• PROBLEM TO SOLVE: Search the data below for the string "dropdown". Extract every line that contains it.

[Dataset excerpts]
---------------

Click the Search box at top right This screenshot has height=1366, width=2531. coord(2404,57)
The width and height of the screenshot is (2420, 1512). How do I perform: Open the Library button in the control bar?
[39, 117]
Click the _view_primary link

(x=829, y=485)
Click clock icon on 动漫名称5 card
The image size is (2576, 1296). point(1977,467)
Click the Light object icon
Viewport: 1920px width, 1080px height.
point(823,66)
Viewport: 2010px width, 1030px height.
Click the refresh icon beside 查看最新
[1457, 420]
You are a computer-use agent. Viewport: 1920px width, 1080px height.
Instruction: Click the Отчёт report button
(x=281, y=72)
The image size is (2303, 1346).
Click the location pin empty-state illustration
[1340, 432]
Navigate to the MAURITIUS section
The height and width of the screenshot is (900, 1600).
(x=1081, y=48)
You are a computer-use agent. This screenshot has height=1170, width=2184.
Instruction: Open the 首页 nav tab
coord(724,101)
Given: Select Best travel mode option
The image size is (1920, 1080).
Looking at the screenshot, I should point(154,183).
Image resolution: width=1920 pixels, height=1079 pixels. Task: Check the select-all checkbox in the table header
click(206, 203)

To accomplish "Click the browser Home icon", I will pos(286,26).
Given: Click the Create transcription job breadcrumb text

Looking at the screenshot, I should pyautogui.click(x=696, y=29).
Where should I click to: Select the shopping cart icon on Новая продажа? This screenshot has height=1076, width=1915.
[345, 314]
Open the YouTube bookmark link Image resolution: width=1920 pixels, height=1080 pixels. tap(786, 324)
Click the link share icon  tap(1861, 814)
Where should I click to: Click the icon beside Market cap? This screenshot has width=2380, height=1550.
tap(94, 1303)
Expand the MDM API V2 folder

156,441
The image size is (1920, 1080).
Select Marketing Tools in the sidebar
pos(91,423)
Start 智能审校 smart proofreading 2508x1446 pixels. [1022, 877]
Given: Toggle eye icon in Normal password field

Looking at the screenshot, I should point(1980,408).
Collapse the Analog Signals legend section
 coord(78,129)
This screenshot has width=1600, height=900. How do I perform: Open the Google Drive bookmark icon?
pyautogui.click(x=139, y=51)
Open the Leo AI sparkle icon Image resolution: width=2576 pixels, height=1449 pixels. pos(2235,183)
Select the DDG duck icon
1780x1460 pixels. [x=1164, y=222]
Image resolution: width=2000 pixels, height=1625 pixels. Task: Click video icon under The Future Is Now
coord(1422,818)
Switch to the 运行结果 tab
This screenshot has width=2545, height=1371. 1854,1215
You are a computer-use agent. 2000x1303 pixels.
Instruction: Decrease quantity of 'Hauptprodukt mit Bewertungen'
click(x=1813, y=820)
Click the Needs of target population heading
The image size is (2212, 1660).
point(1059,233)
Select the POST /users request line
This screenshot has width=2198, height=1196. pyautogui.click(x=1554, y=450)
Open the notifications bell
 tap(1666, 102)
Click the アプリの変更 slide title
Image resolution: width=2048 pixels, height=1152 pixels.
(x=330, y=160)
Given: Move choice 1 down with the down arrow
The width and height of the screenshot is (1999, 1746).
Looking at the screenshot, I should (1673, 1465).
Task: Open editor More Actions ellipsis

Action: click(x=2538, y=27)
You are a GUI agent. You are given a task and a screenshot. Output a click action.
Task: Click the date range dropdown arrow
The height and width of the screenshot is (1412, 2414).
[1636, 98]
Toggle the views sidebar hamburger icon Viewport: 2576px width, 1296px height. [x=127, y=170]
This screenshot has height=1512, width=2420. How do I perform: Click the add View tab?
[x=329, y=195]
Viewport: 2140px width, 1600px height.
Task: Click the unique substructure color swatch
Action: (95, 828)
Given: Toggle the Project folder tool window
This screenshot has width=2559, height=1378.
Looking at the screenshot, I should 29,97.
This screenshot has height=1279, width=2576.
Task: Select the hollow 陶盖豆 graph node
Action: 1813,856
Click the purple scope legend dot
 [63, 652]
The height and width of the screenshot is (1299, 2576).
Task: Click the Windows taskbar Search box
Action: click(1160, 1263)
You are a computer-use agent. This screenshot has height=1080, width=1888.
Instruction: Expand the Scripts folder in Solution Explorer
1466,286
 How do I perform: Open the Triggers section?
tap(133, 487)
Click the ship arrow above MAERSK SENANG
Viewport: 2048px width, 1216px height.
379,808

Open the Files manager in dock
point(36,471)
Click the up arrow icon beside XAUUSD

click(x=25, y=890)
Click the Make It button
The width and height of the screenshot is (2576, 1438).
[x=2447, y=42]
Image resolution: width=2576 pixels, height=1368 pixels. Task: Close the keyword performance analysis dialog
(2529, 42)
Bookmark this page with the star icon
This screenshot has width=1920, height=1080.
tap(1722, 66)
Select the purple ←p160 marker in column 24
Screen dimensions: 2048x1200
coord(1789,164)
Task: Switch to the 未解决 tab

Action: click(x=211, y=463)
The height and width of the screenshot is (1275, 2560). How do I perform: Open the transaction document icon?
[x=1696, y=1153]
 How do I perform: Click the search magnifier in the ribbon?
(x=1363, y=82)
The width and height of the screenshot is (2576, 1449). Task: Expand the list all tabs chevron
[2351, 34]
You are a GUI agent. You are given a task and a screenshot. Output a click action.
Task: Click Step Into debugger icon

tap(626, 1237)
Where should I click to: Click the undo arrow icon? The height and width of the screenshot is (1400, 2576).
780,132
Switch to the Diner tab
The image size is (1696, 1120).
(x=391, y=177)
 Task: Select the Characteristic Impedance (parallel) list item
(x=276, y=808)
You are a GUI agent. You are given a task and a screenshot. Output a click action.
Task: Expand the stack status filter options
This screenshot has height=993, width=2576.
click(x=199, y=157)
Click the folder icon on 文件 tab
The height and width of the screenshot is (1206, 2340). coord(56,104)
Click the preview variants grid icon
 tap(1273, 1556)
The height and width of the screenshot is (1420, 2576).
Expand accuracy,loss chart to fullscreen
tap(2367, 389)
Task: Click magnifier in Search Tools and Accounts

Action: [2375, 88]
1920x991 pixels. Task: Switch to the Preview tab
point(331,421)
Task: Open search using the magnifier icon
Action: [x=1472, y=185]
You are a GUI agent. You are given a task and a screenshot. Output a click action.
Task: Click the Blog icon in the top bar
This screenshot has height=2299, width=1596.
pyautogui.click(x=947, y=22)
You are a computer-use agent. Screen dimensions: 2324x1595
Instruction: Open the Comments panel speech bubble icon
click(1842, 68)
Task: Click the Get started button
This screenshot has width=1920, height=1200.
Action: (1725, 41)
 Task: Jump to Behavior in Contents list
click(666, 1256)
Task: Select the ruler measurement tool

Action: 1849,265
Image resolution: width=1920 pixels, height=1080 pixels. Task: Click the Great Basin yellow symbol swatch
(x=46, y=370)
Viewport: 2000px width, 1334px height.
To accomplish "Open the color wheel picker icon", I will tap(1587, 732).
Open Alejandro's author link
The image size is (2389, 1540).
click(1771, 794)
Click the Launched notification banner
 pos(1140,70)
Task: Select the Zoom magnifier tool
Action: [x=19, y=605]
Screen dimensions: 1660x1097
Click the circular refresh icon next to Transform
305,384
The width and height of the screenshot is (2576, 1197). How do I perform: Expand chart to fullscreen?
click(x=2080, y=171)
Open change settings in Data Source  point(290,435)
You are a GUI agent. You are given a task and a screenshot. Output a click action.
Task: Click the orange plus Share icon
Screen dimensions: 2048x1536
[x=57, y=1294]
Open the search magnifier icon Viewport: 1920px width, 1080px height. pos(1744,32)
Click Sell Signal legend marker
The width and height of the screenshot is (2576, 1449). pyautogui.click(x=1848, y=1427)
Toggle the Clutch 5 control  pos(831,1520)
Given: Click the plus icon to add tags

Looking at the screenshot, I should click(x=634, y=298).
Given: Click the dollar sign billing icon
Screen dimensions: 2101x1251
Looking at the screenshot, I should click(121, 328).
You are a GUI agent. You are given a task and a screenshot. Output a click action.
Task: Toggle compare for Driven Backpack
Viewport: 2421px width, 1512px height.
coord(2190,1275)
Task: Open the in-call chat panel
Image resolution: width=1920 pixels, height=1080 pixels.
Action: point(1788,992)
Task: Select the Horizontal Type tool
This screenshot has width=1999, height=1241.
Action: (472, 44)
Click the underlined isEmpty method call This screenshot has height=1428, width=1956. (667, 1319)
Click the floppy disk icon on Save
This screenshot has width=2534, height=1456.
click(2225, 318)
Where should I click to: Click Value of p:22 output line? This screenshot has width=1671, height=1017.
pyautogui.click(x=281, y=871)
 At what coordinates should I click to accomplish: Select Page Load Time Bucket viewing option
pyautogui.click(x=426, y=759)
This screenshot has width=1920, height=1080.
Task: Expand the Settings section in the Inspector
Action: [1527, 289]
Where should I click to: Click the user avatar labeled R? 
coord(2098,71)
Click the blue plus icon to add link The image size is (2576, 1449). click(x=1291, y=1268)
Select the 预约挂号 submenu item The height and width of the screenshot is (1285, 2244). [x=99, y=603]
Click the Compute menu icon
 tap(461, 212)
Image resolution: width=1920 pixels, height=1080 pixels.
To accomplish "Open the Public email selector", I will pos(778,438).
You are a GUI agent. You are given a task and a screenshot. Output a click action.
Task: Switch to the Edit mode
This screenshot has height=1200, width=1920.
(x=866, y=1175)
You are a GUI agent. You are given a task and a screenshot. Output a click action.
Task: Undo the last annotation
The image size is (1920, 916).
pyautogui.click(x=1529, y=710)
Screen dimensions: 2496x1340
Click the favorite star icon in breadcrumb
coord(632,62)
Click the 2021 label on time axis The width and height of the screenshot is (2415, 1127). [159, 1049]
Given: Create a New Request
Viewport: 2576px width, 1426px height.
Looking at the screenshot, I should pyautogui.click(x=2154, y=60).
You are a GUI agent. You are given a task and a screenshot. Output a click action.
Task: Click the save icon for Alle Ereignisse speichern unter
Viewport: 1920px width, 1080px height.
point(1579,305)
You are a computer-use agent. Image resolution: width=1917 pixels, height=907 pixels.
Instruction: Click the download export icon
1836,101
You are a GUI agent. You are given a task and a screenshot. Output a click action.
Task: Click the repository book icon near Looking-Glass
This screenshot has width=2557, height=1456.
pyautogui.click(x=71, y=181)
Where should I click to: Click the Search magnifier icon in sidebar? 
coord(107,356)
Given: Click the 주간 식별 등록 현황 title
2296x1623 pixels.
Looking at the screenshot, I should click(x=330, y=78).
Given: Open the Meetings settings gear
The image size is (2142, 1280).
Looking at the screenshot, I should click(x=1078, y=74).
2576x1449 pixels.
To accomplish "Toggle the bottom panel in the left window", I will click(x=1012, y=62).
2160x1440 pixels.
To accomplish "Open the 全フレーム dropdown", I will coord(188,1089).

---------------

• EXERCISE SOLUTION:
Task: Click the date range dropdown arrow
To accomplish "Open the 全フレーム dropdown", I will coord(188,1089).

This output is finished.